How would you expect markets to react to a conflagration on the Korean peninsula?

A military option to resolving the situation in North Korea is theoretically possible but the impact of a conflagration on the Korean peninsula is almost unthinkable. The ballistic and nuclear capabilities aside, the North Korean conventional forces are enormous. Seoul, a South Korean city with a population of 24 million, is about 20 miles from the border and well within range of the conventional forces. Deaths on both sides could run into hundreds of thousands, if not millions. It is possible that the conflagration could be contained but the likelihood is that it would be more widespread. The Chinese do not want US military forces on their southern border and see North Korea as a buffer between them and the US in South Korea.

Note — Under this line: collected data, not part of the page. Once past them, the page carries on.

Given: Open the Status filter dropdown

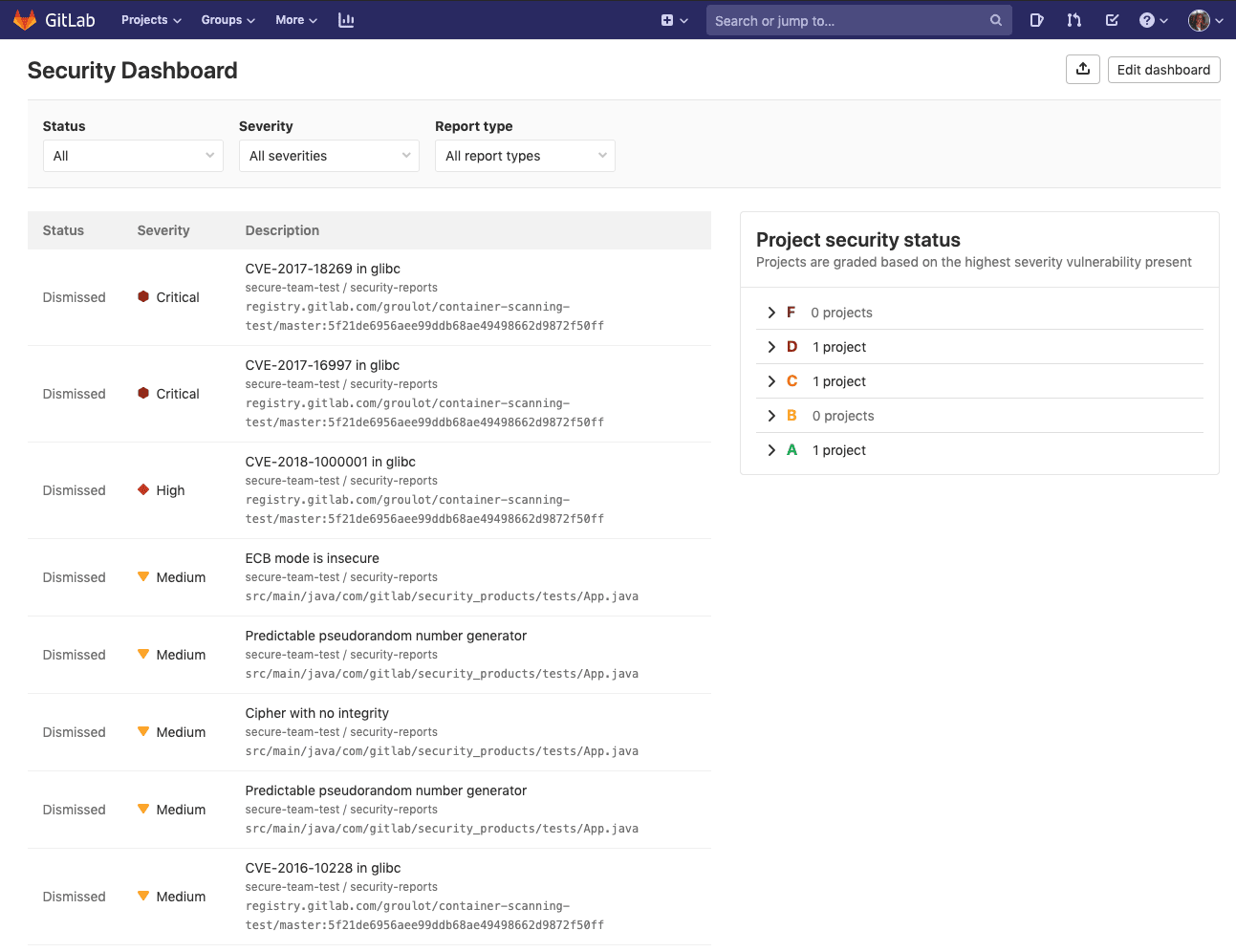Looking at the screenshot, I should click(x=133, y=155).
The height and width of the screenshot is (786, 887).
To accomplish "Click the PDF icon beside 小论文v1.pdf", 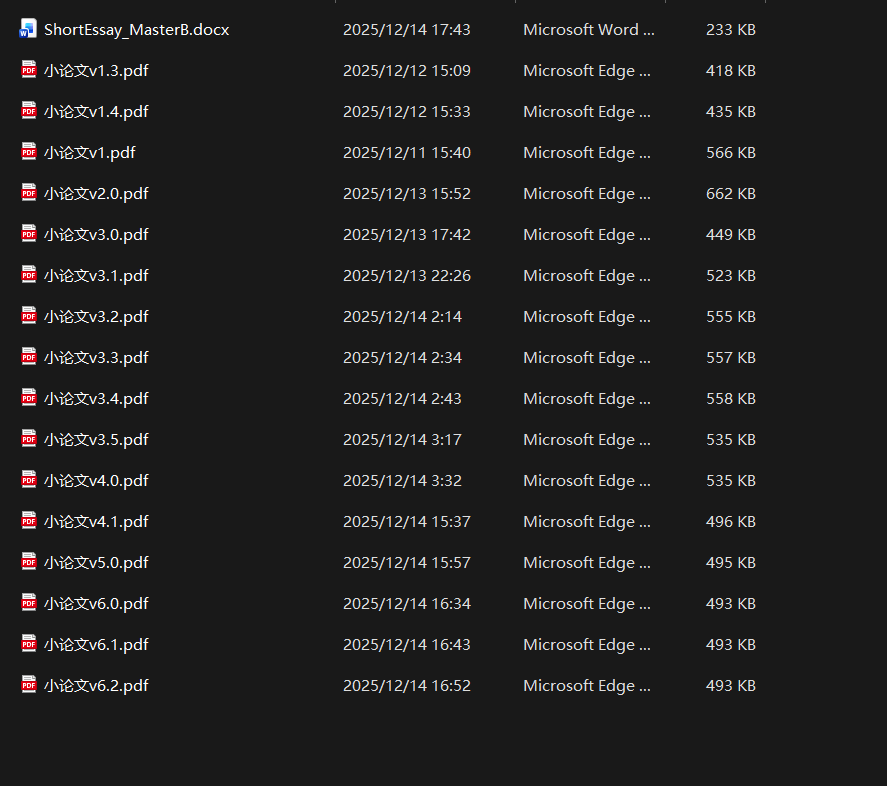I will coord(29,152).

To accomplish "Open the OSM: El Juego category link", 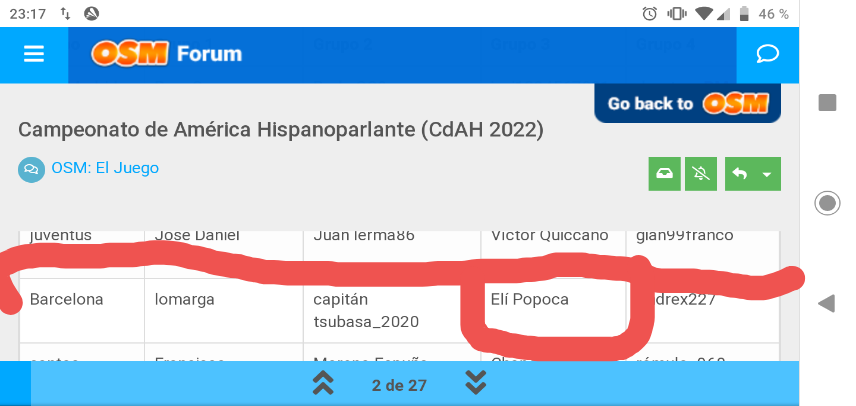I will (x=105, y=168).
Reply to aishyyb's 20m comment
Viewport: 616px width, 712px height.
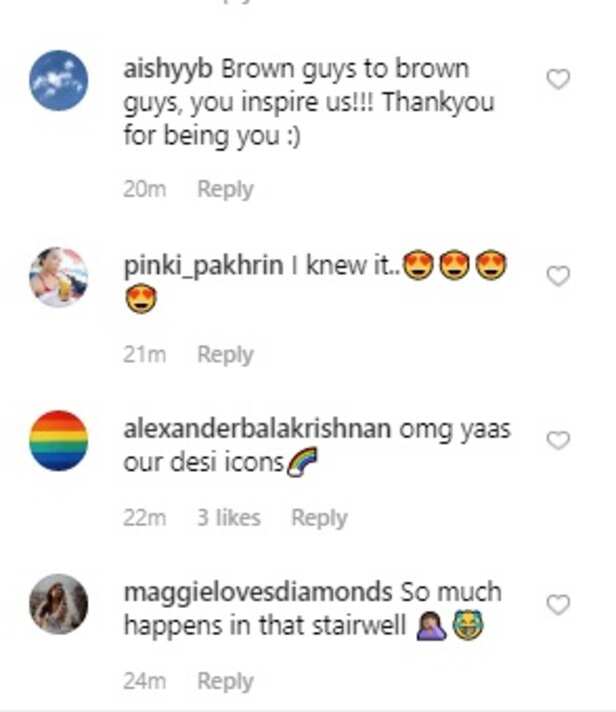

Trumps fire and fury rhetoric does not help what is already a tense situation and Rex Tillerson has moved to try and calm things down. The latest UN sanctions need time to bring pressure on the North but in the end, it is the Chinese rather than the Americans who can resolve the situation if they choose to. The Chinese buy coal from North Korea and supply oil and petrol to them so have significant leverage over the rogue state. We should remember there are an estimated 800,000 Chinese people in South Korea which may be an added incentive to avoid a conflict.

However, to return to the question at hand, what would be the impact should the worst happen? I would expect equity markets to fall, particularly in the Far East, a flight into the dollar, Swiss franc, gold and high quality government bonds. However, this is an extreme scenario and is certainly not our base case. We should all hope for a peaceful solution. The recent sharpening of rhetoric has caused some market movement but at this time it is a far cry from panic, perhaps reflecting the belief that a larger escalation is in no one’s best interest.